Certainly, a man whose business model revolutionizes the global economy is a person of vast influence. And for good reason, so are all the other people whom we decided to list.
But do we only value fame, visibility, and radical effects on global social, political, and financial systems as influential? What do we leave out when we neglect to value the more quotidian interactions propagated by, for instance, kindergarten teachers, who show 5-year-olds how to tie their shoes and how to share their books and toys and be kind to one another?
I recently also participated in a focus-group conversation among female faculty and staff in preparation for the second “She Roars” conference, an event that celebrates Princeton alumnae. Those at my lunch table discussed the anxiety of Reunions for alumnae who come back to campus without the glossy patina of public or corporate influence or elite literary status. (In fact, one of the most influential Princetonians on our current list, Jennifer Weiner, published a New York Times op-ed piece about just this issue: “The Snobs and Me,” June 10, 2016.)
What of the stay-at-home parent, whose most effective work might be raising his or her children or volunteering at a community center or house of worship? What of people who decline to enter the battle of contemporary discourse but serve in local businesses or community settings as thought leaders?

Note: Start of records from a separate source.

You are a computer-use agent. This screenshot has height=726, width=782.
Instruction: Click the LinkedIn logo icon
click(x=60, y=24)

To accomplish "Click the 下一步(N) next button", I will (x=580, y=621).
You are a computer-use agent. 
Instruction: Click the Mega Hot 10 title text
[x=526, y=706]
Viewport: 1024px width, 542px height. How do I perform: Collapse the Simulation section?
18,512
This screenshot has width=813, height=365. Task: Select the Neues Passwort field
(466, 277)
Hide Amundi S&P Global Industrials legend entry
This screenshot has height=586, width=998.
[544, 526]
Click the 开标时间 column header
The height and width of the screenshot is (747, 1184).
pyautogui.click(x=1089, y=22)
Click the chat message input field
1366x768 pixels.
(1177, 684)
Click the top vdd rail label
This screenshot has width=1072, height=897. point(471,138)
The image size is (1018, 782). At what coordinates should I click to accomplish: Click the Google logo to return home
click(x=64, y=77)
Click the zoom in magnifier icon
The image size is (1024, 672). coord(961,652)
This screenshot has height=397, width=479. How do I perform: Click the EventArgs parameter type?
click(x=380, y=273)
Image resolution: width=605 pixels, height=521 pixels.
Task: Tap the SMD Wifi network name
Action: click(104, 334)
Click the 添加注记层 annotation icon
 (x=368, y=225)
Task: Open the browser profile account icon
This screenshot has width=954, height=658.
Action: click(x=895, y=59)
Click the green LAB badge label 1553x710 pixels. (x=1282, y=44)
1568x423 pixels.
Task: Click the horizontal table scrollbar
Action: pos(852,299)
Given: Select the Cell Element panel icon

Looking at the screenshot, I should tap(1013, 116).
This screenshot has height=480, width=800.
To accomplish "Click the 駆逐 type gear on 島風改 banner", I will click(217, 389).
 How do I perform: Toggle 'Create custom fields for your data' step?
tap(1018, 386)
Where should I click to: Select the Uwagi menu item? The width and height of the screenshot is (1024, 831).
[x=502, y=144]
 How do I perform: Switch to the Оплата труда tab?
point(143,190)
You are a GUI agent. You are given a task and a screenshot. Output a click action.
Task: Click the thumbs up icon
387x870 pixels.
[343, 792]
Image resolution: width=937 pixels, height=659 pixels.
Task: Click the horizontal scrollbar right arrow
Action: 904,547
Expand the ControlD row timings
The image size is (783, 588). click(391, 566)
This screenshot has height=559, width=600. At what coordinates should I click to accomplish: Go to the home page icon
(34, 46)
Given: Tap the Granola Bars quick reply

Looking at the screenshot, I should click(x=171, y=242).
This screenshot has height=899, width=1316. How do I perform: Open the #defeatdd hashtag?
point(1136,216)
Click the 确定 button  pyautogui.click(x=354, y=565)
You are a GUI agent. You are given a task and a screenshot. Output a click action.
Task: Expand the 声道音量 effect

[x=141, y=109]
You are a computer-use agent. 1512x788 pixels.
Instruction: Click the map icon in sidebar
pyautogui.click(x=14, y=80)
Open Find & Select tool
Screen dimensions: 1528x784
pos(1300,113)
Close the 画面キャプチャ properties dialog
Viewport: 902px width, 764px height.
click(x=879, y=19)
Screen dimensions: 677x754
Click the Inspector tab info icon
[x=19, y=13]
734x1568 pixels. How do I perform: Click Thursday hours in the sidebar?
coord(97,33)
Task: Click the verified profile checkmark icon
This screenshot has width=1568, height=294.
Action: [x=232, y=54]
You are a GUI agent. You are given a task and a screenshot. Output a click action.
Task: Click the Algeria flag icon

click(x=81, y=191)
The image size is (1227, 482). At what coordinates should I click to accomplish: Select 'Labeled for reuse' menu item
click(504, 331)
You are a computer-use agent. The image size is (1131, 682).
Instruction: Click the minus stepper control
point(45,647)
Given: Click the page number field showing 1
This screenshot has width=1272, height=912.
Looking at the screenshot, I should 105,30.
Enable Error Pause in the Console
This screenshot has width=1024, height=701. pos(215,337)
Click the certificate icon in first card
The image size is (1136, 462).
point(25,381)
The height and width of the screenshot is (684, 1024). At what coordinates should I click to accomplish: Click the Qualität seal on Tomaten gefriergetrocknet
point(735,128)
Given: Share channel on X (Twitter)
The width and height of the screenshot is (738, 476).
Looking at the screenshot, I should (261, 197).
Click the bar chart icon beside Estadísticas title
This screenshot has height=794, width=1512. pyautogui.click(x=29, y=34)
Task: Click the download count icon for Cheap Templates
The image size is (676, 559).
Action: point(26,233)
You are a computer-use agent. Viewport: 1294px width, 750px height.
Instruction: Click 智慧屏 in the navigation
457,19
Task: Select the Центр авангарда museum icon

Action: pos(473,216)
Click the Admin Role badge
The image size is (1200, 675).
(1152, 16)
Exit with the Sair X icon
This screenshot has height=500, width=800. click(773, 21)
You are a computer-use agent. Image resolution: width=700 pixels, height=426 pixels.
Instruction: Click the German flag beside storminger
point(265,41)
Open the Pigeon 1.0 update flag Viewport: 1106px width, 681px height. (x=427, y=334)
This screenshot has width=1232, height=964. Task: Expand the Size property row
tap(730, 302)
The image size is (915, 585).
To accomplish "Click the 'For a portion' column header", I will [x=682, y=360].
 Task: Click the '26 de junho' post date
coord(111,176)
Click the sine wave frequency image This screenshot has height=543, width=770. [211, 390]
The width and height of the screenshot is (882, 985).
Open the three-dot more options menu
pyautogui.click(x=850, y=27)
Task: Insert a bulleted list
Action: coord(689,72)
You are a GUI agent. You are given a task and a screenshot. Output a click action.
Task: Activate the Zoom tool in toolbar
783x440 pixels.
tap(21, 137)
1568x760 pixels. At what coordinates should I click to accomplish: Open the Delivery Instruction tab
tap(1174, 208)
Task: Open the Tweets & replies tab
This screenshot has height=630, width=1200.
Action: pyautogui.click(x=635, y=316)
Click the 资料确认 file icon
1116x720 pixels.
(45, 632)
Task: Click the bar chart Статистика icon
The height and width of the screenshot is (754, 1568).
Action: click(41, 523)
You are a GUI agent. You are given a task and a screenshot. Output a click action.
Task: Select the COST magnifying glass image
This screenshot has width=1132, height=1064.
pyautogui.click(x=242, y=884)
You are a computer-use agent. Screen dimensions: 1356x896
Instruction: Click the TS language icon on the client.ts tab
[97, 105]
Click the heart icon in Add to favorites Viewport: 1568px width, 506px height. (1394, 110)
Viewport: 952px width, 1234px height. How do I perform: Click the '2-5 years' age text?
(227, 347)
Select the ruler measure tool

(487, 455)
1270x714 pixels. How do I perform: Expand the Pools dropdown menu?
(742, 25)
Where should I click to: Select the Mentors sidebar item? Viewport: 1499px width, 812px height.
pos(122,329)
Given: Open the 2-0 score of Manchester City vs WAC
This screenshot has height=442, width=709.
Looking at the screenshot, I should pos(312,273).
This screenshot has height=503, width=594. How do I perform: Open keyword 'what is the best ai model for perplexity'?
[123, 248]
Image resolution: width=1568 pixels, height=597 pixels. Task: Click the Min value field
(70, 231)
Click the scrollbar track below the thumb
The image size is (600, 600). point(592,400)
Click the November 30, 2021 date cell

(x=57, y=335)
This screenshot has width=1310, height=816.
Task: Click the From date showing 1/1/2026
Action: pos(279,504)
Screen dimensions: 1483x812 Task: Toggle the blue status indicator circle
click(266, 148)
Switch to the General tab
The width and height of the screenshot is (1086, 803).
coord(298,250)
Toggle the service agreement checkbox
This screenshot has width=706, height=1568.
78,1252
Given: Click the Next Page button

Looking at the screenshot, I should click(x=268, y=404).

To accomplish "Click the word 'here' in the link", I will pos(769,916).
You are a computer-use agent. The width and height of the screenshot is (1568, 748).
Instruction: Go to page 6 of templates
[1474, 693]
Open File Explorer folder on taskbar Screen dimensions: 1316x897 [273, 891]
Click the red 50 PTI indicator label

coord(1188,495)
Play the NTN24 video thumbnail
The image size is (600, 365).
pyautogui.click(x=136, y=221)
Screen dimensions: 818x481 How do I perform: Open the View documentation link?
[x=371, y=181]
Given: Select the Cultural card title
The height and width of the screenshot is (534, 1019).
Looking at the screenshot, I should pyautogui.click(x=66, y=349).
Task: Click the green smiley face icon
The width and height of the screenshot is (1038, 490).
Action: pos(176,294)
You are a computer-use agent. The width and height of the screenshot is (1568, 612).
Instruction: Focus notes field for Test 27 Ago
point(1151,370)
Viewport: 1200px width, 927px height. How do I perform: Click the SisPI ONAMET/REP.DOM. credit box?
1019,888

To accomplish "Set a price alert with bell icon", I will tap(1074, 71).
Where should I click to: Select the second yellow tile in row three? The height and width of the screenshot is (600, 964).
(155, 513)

What of the women who brave the internet’s mudslinging to add their voices to #MeToo, whose names might encourage their colleagues or neighbors to share their own stories of harassment or assault? Are they not influential?
In 2011, then-President Shirley Tilghman used the Steering Committee on Undergraduate Women’s Leadership report to raise consciousness about the relative paucity of women in campus leadership positions. But even then, task-force participants and report respondents suggested that many women lead differently, in less visible or vocal positions.
At our “She Roars” luncheon, for example, a Lewis Center colleague pointed out that many white male artistic directors — the most influential people at American regional theaters — are supported and guided by invisible backup groups of often ethnically and racially diverse women. How do we acknowledge influence that’s suppressed by the power that circulates in many professional and creative settings? And how do we, as Tilghman did with the women’s leadership report, encourage women to step out and up into more visible, commanding, and forceful positions?
My concerns about the bias of influence were underlined when I read the Oct. 4 PAW story about Nikki Bowen ’08. Hired fresh out of Princeton at a charter school in New York through Teach for America, Bowen was unsure she’d return to the school after an arduous year of teaching. Then she encountered the mother of a student, who told her, “What you teachers don’t get is that our kids — you have a huge impact on their lives. They love you all. They look up to you.” Bowen stayed in teaching, and is now the principal of the Excellence Girls and Excellence Boys charter schools in Brooklyn.
Although it might seem a more mundane gesture, I encourage Princeton students to see their contributions to classroom discussions as influential. Likewise, when I see them perform onstage; when I watch them play on our sports teams; when I see them present their work on Princeton Research Day; when I hear them protest national or local policies ... each of these contributions and interactions is meaningful to our campus, regardless of how routine or fleeting it might seem.
If “most” influential, however, means Princetonians whose lives and careers have affected vast numbers of people, I understand why our list appears as it does. But we’ll never get past that unconscious bias of whiteness and maleness if we don’t make our definition more elastic. A Princeton degree is a tool; its real value comes from how alumni put it to work. Whether their work is paid or volunteer, local or global, domestic or public, quotidian or extraordinary, our alumni should aspire to use their education to affect as many people as possible. We need their influence now, more than ever.